## What needs to be done
Only some lines are wanted. Transcribe, exactly, the lines below from the line with "The height and width of the screenshot is (896, 1363)." up to and including the line with "Select the 下次预测 column header".

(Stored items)
[Start of section]

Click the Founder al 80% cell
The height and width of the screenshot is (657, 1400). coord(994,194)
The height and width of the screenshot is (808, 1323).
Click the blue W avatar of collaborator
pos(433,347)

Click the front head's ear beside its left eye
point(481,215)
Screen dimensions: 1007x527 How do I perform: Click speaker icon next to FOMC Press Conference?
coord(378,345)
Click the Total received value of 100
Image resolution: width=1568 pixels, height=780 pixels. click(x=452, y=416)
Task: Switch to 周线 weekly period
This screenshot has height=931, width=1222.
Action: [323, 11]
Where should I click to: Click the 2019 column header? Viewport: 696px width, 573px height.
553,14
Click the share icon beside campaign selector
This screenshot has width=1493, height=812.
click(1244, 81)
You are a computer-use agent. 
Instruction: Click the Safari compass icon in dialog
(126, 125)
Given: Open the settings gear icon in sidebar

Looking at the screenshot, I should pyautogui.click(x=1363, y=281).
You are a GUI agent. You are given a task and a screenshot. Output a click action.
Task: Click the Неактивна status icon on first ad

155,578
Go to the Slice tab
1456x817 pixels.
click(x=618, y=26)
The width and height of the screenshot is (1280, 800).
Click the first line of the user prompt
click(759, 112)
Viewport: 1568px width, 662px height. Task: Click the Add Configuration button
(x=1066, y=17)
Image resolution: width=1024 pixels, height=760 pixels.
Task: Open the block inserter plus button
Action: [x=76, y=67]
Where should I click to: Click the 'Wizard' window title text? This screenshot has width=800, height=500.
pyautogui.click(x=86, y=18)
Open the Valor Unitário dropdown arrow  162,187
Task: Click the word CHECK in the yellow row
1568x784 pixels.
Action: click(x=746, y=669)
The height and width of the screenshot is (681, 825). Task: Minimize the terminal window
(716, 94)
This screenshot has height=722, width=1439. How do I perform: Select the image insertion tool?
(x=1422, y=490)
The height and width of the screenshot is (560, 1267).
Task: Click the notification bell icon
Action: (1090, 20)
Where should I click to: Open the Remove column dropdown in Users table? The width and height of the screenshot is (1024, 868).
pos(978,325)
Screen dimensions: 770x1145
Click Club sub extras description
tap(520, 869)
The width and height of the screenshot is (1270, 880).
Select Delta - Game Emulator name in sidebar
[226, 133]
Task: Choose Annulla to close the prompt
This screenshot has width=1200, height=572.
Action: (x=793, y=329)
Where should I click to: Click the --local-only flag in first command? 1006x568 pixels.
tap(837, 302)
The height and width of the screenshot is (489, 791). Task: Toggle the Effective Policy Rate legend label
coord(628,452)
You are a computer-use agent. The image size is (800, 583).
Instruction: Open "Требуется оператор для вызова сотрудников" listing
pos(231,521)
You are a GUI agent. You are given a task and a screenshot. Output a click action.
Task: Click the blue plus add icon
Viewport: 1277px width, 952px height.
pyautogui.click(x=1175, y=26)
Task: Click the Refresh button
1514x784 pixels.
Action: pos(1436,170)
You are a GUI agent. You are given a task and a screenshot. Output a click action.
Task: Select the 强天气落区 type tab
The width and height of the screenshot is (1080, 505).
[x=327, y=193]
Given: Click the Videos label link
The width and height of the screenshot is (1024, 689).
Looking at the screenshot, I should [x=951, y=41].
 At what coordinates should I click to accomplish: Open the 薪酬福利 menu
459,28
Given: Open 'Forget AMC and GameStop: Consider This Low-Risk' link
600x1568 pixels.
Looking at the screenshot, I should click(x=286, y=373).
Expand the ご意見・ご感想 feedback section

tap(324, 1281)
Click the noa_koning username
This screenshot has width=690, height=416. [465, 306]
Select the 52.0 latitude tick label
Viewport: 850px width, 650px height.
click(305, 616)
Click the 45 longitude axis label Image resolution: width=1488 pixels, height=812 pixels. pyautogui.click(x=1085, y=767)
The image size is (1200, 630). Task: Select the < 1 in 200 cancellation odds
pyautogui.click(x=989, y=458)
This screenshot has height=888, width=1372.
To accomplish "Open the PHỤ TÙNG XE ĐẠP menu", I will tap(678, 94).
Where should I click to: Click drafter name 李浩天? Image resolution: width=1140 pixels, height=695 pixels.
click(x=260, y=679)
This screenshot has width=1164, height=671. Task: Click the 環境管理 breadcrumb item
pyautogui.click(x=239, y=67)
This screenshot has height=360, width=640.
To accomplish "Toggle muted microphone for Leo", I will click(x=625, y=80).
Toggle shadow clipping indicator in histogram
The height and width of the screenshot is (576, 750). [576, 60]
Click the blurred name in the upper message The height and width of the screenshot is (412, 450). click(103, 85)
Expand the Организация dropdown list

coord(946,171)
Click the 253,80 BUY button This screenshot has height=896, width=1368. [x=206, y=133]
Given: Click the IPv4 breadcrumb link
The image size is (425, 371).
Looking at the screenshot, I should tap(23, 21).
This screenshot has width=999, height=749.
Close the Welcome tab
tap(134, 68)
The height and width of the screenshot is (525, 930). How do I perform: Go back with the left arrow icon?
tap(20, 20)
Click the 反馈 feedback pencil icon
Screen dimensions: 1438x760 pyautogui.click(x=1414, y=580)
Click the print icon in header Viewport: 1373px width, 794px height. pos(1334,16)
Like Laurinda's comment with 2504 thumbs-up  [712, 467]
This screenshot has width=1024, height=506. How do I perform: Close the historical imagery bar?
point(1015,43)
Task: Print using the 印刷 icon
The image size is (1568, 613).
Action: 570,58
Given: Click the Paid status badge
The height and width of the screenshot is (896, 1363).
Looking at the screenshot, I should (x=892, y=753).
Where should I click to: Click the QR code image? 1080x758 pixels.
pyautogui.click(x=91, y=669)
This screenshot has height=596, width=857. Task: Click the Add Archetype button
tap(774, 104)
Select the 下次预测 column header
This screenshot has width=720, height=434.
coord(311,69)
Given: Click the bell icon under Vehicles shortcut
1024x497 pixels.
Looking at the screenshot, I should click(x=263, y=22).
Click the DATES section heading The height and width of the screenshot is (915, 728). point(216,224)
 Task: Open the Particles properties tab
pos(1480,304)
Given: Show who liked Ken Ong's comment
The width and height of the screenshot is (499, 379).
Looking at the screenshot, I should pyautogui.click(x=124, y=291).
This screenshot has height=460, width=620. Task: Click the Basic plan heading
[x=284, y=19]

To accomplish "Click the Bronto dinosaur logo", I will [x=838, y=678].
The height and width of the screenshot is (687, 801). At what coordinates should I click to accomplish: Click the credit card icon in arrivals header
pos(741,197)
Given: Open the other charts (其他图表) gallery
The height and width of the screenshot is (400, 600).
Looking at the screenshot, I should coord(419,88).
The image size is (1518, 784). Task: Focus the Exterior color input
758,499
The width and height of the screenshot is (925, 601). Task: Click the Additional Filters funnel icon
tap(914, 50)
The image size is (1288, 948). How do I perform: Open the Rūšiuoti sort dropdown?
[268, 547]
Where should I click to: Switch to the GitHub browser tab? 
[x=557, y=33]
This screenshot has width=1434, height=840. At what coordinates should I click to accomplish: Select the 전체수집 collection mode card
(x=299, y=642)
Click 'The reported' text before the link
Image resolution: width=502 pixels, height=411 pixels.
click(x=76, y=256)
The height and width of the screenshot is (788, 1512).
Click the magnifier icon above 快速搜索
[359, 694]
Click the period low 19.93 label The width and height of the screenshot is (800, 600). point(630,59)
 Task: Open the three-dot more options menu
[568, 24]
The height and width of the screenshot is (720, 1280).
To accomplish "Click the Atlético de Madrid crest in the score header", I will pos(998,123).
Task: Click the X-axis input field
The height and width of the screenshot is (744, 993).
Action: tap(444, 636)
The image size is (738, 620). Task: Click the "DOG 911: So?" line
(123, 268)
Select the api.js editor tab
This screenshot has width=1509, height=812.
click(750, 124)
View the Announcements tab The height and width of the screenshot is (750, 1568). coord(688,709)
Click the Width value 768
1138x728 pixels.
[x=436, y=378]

[End of section]

## Task result
The height and width of the screenshot is (896, 1363).
Looking at the screenshot, I should (x=892, y=753).
Where should I click to: Click the QR code image? 1080x758 pixels.
pyautogui.click(x=91, y=669)
This screenshot has height=596, width=857. Task: Click the Add Archetype button
tap(774, 104)
Select the 下次预测 column header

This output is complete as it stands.